LinChemIn: Route Arithmetic — Operations on Digital Synthetic Routes

Marta Pasquini,Marco Stenta
DOI: https://doi.org/10.26434/chemrxiv-2023-g84vw
2023-11-03
Abstract:Computational tools are revolutionizing our understanding and prediction of chemical reactivity by combining traditional data analysis techniques with new predictive models. These tools extract additional value from the reaction data corpus, but to effectively convert this value into actionable knowledge, domain specialists need to interact easily with the computer-generated output. In this application note, we demonstrate the capabilities of the open-source Python toolkit LinChemIn, which simplifies the manipulation of reaction networks and provides advanced functionality for working with synthetic routes. LinChemIn ensures chemical consistency when merging, editing, mining, and analyzing reaction networks. Its flexible input interface can process routes from various sources, including predictive models and expert input. The toolkit also efficiently extracts individual routes from the combined synthetic tree, identifying alternative paths and reaction combinations. By reducing the operational barrier to accessing and analyzing synthetic routes from multiple sources, LinChemIn facilitates a constructive interplay between Artificial Intelligence and human expertise.
Chemistry
What problem does this paper attempt to address?

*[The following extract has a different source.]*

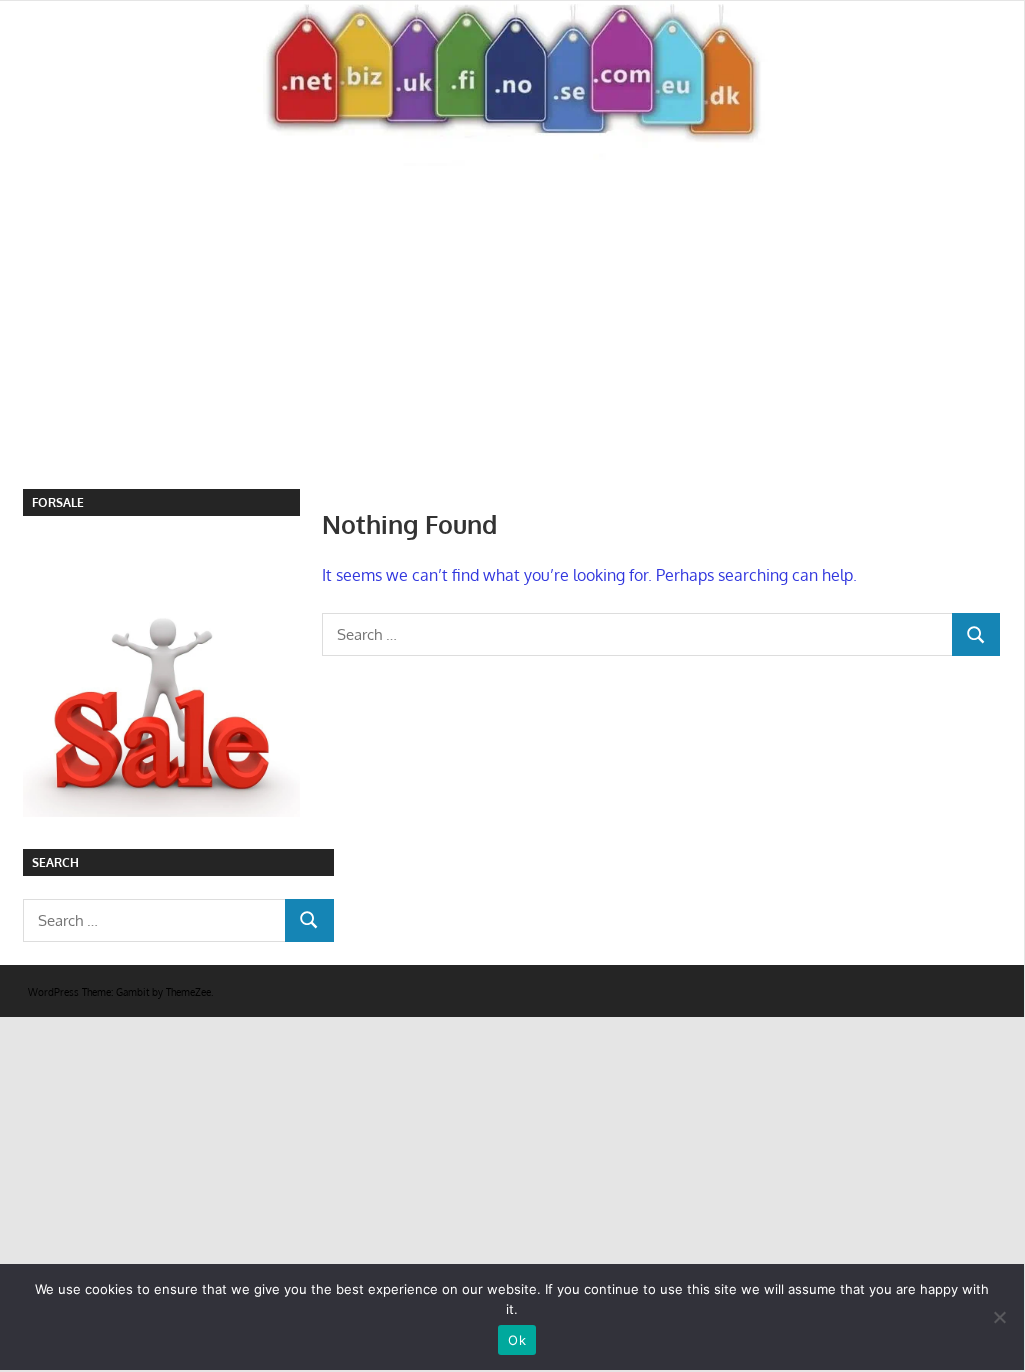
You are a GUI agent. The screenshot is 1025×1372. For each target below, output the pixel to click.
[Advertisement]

This paper focuses on how to simplify and enhance the processing and analysis of synthetic routes to facilitate effective collaboration between artificial intelligence (AI) and human experts. The study introduces an open-source Python toolkit called LinChemIn, which ensures chemical consistency when merging, editing, mining, and analyzing reaction networks. LinChemIn has a flexible input interface to handle synthetic routes from various sources, including predictive models and expert inputs, and is capable of identifying and extracting single pathways or mining alternative paths from the synthesis tree, thus providing diverse strategy choices for synthesis goals. With LinChemIn, scientists can easily edit predicted synthetic routes, add or remove chemical reaction steps, and make adjustments based on additional predictions, literature data, or chemical intuition. In addition, the paper demonstrates how to create a synthesis tree by merging synthetic routes from different sources and how to mine new synthesis paths from it, thereby increasing the efficiency and diversity of designing synthetic routes. The paper showcases the new functionalities of LinChemIn, including route identification, editing, merging, and mining, through a practical case study on the predicted synthetic route of the antiviral drug Amenamevir. These operations contribute to reducing barriers between scientists and AI model outputs, promoting data- and model-driven synthesis route design and selection. In conclusion, this paper addresses the effective integration, editing, and analysis of synthetic routes from multiple sources using the LinChemIn toolkit to enhance the combination of chemical reaction prediction and human expert knowledge, thereby improving the efficiency and innovation of synthesis route design.